Hacker News new | ask | show | jobs
by _gmax0 1157 days ago
The most concise and intuitive line of explanation I've been given goes along the lines of this:

1 - We want to model data, representative of some system, through functions.

2 - Virtually any function can be expressed by a n-th order polynomial.

3 - We wish to learn the parameters, the coefficients, of such polynomials.

4 - Neural networks allow us to brute-force test candidate values of such parameters (finding optimal candidate parameters such that error between expected and actual values of our dataset are minimized)

Whereas prior, methods (e.g. PCA) could only model linear relationships, neural networks allowed us to begin modeling non-linear ones.

6 comments

You don't need neural networks to do polynomial regression. Polynomial regression, perhaps surprisingly, can be implemented using only (multivariable) linear regression. You just include powers of your predictor x as terms in the regression formula:

  y = a + bx + cx^2 + dx^3 + ...
The resulting model is linear, even though there are powers of x in your formula. Because x and y are known from the data. They're not what you're solving for, you're solving for the unknown coefficients (a, b, c, d...). This gives you a linear system of equations in those unknown coefficients, which can be solved using standard linear least squares methods.

So fitting polynomials is easy. The problem is that it's not that useful. Deep learning has to solve much harder problems to get to a useful model.

Hm, I don't think that's quite it. I went through my own process of learning how neural networks work recently and wrote this based on my learning: https://sebinsua.com/bridging-the-gap

As far as my understanding goes, you can represent practically any function as layers of linear transformations followed by non-linear functions (e.g. `ReLU(x) = max(0, x)`). It's this sprinkling of non-linearity that allows the networks to be able to model complex functions.

However, from my perspective, the secret sauce is (1) composability and (2) differentiability.
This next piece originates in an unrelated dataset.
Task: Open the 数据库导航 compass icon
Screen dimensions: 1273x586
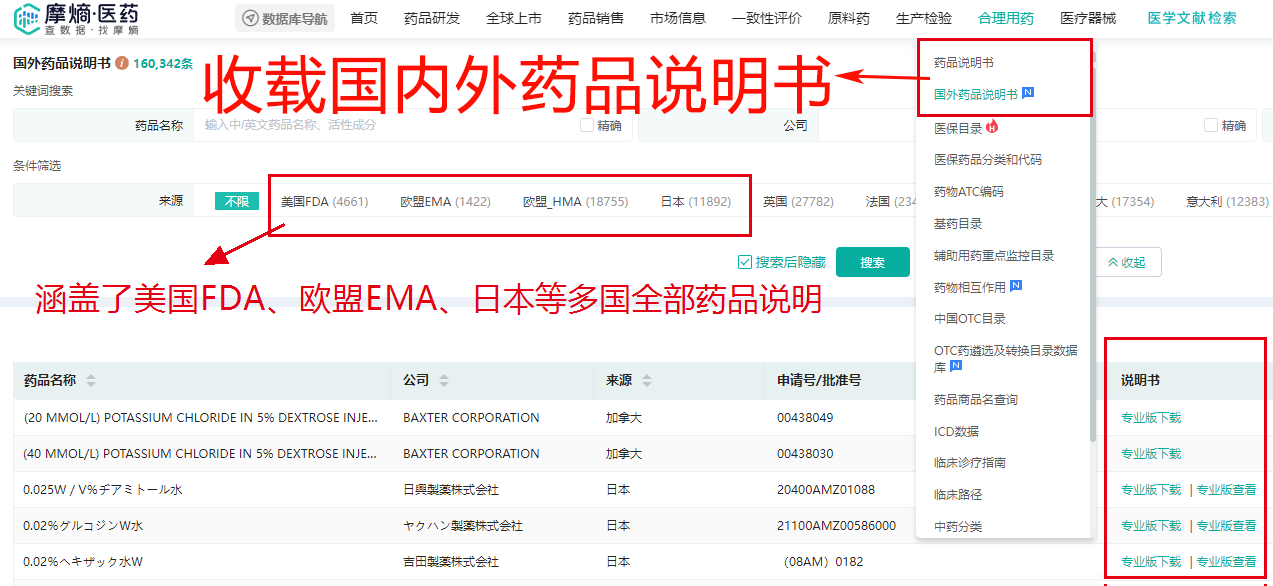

These enable the backpropagation process (which is just "the chain rule" from calculus) and this is what allows these massive mathematical expressions to learn parameters (weights and biases) that perform well.

Mentioning polynomials is a pretty poor way to explain it for two reasons:

- It requires some mathematical understanding so will exclude some part of the non-technical audience

- It is the incorrect analogy. Non-linearities in neural networks have nothing to do with polynomials. In fact, polynomial regression is a type of linear regression, and for the most part, it sucks.

Also, as someone mentioned, all the “serious” alternative ML methods prior to the deep learning revolution allow modeling non linearities (even if just through modification of linear regressions, like polynomial regression).

Thanks for the correction. It's been some time since I actively thought about the theory (evidently I didn't digest it correctly the first time!).
> Virtually any function can be expressed by a n-th order polynomial.

But there are many things that are not functions. Like circles. And they tend to crop up a lot in the real world, no pun intended.

Well, technically a circle can't be said to be a function but not for the reason you mean. A circle is a collection or a set of points, for example in a 2d plane, that are equidistant from a center point.

Probably what you are trying to say is that "a circle is not the image of a function", but that is also not true. You're assuming since in cartesian coordinates you can solve for y = +/- sqrt(R^2 - x^2), the fact that y is multi-valued means it's not a function. This is what they teach in highschool pre-calculus anyway.

But for example, we can associate the points on a circle with the image of the function e^{i theta}. Or equivalently, with the R^2-valued function f(theta) = (cos(theta), sin(theta)).

> Whereas prior, methods (e.g. PCA) could only model linear relationships,

Prior methods also allowed modelling of non-linear relationships, eg. Random Forests.

Except gradient descent is about as far from brute force as it gets
Sure, under the assumption that your parameter space is convex.